### INPUT DATA

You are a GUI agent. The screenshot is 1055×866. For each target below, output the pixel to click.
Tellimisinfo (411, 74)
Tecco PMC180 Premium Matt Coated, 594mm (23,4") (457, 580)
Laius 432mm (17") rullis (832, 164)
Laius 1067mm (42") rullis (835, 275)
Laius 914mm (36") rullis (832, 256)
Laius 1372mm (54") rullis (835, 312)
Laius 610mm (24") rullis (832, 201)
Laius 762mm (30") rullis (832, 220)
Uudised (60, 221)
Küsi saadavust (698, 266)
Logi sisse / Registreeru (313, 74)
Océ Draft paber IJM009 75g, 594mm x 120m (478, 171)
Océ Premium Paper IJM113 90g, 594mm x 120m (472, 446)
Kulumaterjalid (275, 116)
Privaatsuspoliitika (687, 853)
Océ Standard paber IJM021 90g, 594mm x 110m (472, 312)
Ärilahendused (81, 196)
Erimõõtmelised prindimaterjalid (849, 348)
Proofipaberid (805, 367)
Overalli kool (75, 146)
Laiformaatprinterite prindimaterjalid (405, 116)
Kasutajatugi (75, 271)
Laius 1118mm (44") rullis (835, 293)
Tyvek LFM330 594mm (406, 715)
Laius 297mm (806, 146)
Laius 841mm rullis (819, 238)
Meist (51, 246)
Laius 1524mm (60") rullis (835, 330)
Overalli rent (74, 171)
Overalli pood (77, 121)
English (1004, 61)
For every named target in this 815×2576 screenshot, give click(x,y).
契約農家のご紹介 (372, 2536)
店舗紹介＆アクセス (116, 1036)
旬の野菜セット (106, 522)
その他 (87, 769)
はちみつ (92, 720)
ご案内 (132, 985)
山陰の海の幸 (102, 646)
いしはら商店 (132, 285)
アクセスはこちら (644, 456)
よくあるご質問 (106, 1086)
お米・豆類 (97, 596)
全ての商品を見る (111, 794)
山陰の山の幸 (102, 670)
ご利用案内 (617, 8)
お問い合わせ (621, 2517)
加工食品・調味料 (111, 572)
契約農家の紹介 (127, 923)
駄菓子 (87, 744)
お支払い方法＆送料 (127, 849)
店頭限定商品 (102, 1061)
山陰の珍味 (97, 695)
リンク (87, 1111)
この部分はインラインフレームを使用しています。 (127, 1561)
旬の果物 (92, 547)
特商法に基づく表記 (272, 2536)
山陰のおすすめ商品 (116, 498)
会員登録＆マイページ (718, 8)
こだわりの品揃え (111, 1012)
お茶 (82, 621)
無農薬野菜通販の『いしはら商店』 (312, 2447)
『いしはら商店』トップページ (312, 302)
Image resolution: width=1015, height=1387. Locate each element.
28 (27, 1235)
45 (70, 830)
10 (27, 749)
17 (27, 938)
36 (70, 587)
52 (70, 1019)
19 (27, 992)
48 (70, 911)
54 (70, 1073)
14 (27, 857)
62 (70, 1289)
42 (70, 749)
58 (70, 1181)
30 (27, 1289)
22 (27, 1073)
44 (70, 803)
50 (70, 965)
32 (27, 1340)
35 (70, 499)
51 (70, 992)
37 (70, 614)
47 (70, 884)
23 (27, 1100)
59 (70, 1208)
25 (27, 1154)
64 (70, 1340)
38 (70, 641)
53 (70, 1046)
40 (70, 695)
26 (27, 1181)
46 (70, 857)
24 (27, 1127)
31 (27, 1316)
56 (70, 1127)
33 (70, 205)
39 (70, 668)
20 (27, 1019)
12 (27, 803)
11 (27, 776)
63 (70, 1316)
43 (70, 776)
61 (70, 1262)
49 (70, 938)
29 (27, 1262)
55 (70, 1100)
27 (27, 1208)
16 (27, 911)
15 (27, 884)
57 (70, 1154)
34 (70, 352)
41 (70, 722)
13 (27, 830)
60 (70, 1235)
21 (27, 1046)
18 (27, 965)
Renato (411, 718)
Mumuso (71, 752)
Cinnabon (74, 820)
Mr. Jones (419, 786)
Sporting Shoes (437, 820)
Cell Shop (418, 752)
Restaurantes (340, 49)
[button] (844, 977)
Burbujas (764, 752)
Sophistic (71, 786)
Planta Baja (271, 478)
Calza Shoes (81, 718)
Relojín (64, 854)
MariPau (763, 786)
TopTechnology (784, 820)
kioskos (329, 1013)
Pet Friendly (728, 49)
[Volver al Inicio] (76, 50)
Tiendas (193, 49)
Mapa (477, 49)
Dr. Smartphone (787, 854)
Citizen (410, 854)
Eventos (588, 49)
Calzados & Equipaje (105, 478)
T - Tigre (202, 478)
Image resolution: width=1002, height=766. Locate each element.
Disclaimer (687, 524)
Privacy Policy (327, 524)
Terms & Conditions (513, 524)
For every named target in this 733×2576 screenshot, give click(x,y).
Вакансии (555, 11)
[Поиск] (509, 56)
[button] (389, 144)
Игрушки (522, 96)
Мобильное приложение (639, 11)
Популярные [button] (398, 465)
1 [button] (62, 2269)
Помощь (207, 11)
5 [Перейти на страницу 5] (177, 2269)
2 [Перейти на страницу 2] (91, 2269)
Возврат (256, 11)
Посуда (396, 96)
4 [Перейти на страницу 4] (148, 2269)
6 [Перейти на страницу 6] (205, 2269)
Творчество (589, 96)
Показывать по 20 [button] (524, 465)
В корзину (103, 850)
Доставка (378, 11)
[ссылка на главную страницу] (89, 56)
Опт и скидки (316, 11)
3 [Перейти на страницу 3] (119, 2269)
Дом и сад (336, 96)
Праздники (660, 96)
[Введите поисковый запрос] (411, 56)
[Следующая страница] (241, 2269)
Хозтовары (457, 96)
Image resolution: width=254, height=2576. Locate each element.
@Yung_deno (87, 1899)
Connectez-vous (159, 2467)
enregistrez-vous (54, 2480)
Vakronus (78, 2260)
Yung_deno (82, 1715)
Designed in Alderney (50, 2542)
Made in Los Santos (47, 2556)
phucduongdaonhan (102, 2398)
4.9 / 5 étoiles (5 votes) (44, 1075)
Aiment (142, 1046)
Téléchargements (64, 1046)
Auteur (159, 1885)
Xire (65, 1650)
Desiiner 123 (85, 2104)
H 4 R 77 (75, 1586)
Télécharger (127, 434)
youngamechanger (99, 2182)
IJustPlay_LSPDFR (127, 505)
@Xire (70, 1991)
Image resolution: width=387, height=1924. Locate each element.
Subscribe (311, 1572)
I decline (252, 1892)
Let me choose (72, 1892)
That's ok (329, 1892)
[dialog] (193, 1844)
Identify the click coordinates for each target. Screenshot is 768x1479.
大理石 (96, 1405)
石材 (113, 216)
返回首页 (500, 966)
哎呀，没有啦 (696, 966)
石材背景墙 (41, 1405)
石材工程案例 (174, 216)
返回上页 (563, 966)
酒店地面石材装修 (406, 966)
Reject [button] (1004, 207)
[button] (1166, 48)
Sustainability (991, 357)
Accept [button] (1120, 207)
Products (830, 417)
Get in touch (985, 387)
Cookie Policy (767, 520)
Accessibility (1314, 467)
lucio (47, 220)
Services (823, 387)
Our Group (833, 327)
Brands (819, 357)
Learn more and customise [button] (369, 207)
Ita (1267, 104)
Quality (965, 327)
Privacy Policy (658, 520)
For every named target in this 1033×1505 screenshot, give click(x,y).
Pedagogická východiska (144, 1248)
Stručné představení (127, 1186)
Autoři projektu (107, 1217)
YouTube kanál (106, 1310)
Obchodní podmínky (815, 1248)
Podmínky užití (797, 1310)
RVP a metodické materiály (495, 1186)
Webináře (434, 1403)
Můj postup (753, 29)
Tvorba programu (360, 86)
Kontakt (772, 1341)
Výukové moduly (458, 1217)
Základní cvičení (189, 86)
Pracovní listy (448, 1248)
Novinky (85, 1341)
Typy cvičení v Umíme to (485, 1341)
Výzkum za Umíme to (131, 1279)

######

GIVEN EXERCISE: Rewrite all of the entries above, replacing "Privaatsuspoliitika" with "Privaatsustingimused" and leaving everything else unchanged.

RESPONSE:
You are a GUI agent. The screenshot is 1055×866. For each target below, output the pixel to click.
Tellimisinfo (411, 74)
Tecco PMC180 Premium Matt Coated, 594mm (23,4") (457, 580)
Laius 432mm (17") rullis (832, 164)
Laius 1067mm (42") rullis (835, 275)
Laius 914mm (36") rullis (832, 256)
Laius 1372mm (54") rullis (835, 312)
Laius 610mm (24") rullis (832, 201)
Laius 762mm (30") rullis (832, 220)
Uudised (60, 221)
Küsi saadavust (698, 266)
Logi sisse / Registreeru (313, 74)
Océ Draft paber IJM009 75g, 594mm x 120m (478, 171)
Océ Premium Paper IJM113 90g, 594mm x 120m (472, 446)
Kulumaterjalid (275, 116)
Privaatsustingimused (687, 853)
Océ Standard paber IJM021 90g, 594mm x 110m (472, 312)
Ärilahendused (81, 196)
Erimõõtmelised prindimaterjalid (849, 348)
Proofipaberid (805, 367)
Overalli kool (75, 146)
Laiformaatprinterite prindimaterjalid (405, 116)
Kasutajatugi (75, 271)
Laius 1118mm (44") rullis (835, 293)
Tyvek LFM330 594mm (406, 715)
Laius 297mm (806, 146)
Laius 841mm rullis (819, 238)
Meist (51, 246)
Laius 1524mm (60") rullis (835, 330)
Overalli rent (74, 171)
Overalli pood (77, 121)
English (1004, 61)
For every named target in this 815×2576 screenshot, give click(x,y).
契約農家のご紹介 (372, 2536)
店舗紹介＆アクセス (116, 1036)
旬の野菜セット (106, 522)
その他 (87, 769)
はちみつ (92, 720)
ご案内 (132, 985)
山陰の海の幸 (102, 646)
いしはら商店 (132, 285)
アクセスはこちら (644, 456)
よくあるご質問 (106, 1086)
お米・豆類 (97, 596)
全ての商品を見る (111, 794)
山陰の山の幸 (102, 670)
ご利用案内 (617, 8)
お問い合わせ (621, 2517)
加工食品・調味料 (111, 572)
契約農家の紹介 (127, 923)
駄菓子 (87, 744)
お支払い方法＆送料 (127, 849)
店頭限定商品 (102, 1061)
山陰の珍味 (97, 695)
リンク (87, 1111)
この部分はインラインフレームを使用しています。 (127, 1561)
旬の果物 (92, 547)
特商法に基づく表記 (272, 2536)
山陰のおすすめ商品 (116, 498)
会員登録＆マイページ (718, 8)
こだわりの品揃え (111, 1012)
お茶 (82, 621)
無農薬野菜通販の『いしはら商店』 (312, 2447)
『いしはら商店』トップページ (312, 302)
Image resolution: width=1015, height=1387. Locate each element.
28 (27, 1235)
45 (70, 830)
10 (27, 749)
17 (27, 938)
36 (70, 587)
52 (70, 1019)
19 (27, 992)
48 (70, 911)
54 (70, 1073)
14 (27, 857)
62 (70, 1289)
42 (70, 749)
58 (70, 1181)
30 (27, 1289)
22 (27, 1073)
44 (70, 803)
50 (70, 965)
32 (27, 1340)
35 (70, 499)
51 (70, 992)
37 (70, 614)
47 (70, 884)
23 (27, 1100)
59 (70, 1208)
25 (27, 1154)
64 (70, 1340)
38 (70, 641)
53 (70, 1046)
40 (70, 695)
26 (27, 1181)
46 (70, 857)
24 (27, 1127)
31 (27, 1316)
56 (70, 1127)
33 (70, 205)
39 (70, 668)
20 (27, 1019)
12 (27, 803)
11 (27, 776)
63 (70, 1316)
43 (70, 776)
61 (70, 1262)
49 (70, 938)
29 (27, 1262)
55 (70, 1100)
27 (27, 1208)
16 (27, 911)
15 (27, 884)
57 (70, 1154)
34 (70, 352)
41 (70, 722)
13 (27, 830)
60 (70, 1235)
21 (27, 1046)
18 (27, 965)
Renato (411, 718)
Mumuso (71, 752)
Cinnabon (74, 820)
Mr. Jones (419, 786)
Sporting Shoes (437, 820)
Cell Shop (418, 752)
Restaurantes (340, 49)
[button] (844, 977)
Burbujas (764, 752)
Sophistic (71, 786)
Planta Baja (271, 478)
Calza Shoes (81, 718)
Relojín (64, 854)
MariPau (763, 786)
TopTechnology (784, 820)
kioskos (329, 1013)
Pet Friendly (728, 49)
[Volver al Inicio] (76, 50)
Tiendas (193, 49)
Mapa (477, 49)
Dr. Smartphone (787, 854)
Citizen (410, 854)
Eventos (588, 49)
Calzados & Equipaje (105, 478)
T - Tigre (202, 478)
Image resolution: width=1002, height=766. Locate each element.
Disclaimer (687, 524)
Privacy Policy (327, 524)
Terms & Conditions (513, 524)
For every named target in this 733×2576 screenshot, give click(x,y).
Вакансии (555, 11)
[Поиск] (509, 56)
[button] (389, 144)
Игрушки (522, 96)
Мобильное приложение (639, 11)
Популярные [button] (398, 465)
1 [button] (62, 2269)
Помощь (207, 11)
5 [Перейти на страницу 5] (177, 2269)
2 [Перейти на страницу 2] (91, 2269)
Возврат (256, 11)
Посуда (396, 96)
4 [Перейти на страницу 4] (148, 2269)
6 [Перейти на страницу 6] (205, 2269)
Творчество (589, 96)
Показывать по 20 [button] (524, 465)
В корзину (103, 850)
Доставка (378, 11)
[ссылка на главную страницу] (89, 56)
Опт и скидки (316, 11)
3 [Перейти на страницу 3] (119, 2269)
Дом и сад (336, 96)
Праздники (660, 96)
[Введите поисковый запрос] (411, 56)
[Следующая страница] (241, 2269)
Хозтовары (457, 96)
Image resolution: width=254, height=2576. Locate each element.
@Yung_deno (87, 1899)
Connectez-vous (159, 2467)
enregistrez-vous (54, 2480)
Vakronus (78, 2260)
Yung_deno (82, 1715)
Designed in Alderney (50, 2542)
Made in Los Santos (47, 2556)
phucduongdaonhan (102, 2398)
4.9 / 5 étoiles (5 votes) (44, 1075)
Aiment (142, 1046)
Téléchargements (64, 1046)
Auteur (159, 1885)
Xire (65, 1650)
Desiiner 123 (85, 2104)
H 4 R 77 (75, 1586)
Télécharger (127, 434)
youngamechanger (99, 2182)
IJustPlay_LSPDFR (127, 505)
@Xire (70, 1991)
Image resolution: width=387, height=1924. Locate each element.
Subscribe (311, 1572)
I decline (252, 1892)
Let me choose (72, 1892)
That's ok (329, 1892)
[dialog] (193, 1844)
Identify the click coordinates for each target. Screenshot is 768x1479.
大理石 (96, 1405)
石材 (113, 216)
返回首页 (500, 966)
哎呀，没有啦 (696, 966)
石材背景墙 (41, 1405)
石材工程案例 (174, 216)
返回上页 (563, 966)
酒店地面石材装修 (406, 966)
Reject [button] (1004, 207)
[button] (1166, 48)
Sustainability (991, 357)
Accept [button] (1120, 207)
Products (830, 417)
Get in touch (985, 387)
Cookie Policy (767, 520)
Accessibility (1314, 467)
lucio (47, 220)
Services (823, 387)
Our Group (833, 327)
Brands (819, 357)
Learn more and customise [button] (369, 207)
Ita (1267, 104)
Quality (965, 327)
Privacy Policy (658, 520)
For every named target in this 1033×1505 screenshot, give click(x,y).
Pedagogická východiska (144, 1248)
Stručné představení (127, 1186)
Autoři projektu (107, 1217)
YouTube kanál (106, 1310)
Obchodní podmínky (815, 1248)
Podmínky užití (797, 1310)
RVP a metodické materiály (495, 1186)
Webináře (434, 1403)
Můj postup (753, 29)
Tvorba programu (360, 86)
Kontakt (772, 1341)
Výukové moduly (458, 1217)
Základní cvičení (189, 86)
Pracovní listy (448, 1248)
Novinky (85, 1341)
Typy cvičení v Umíme to (485, 1341)
Výzkum za Umíme to (131, 1279)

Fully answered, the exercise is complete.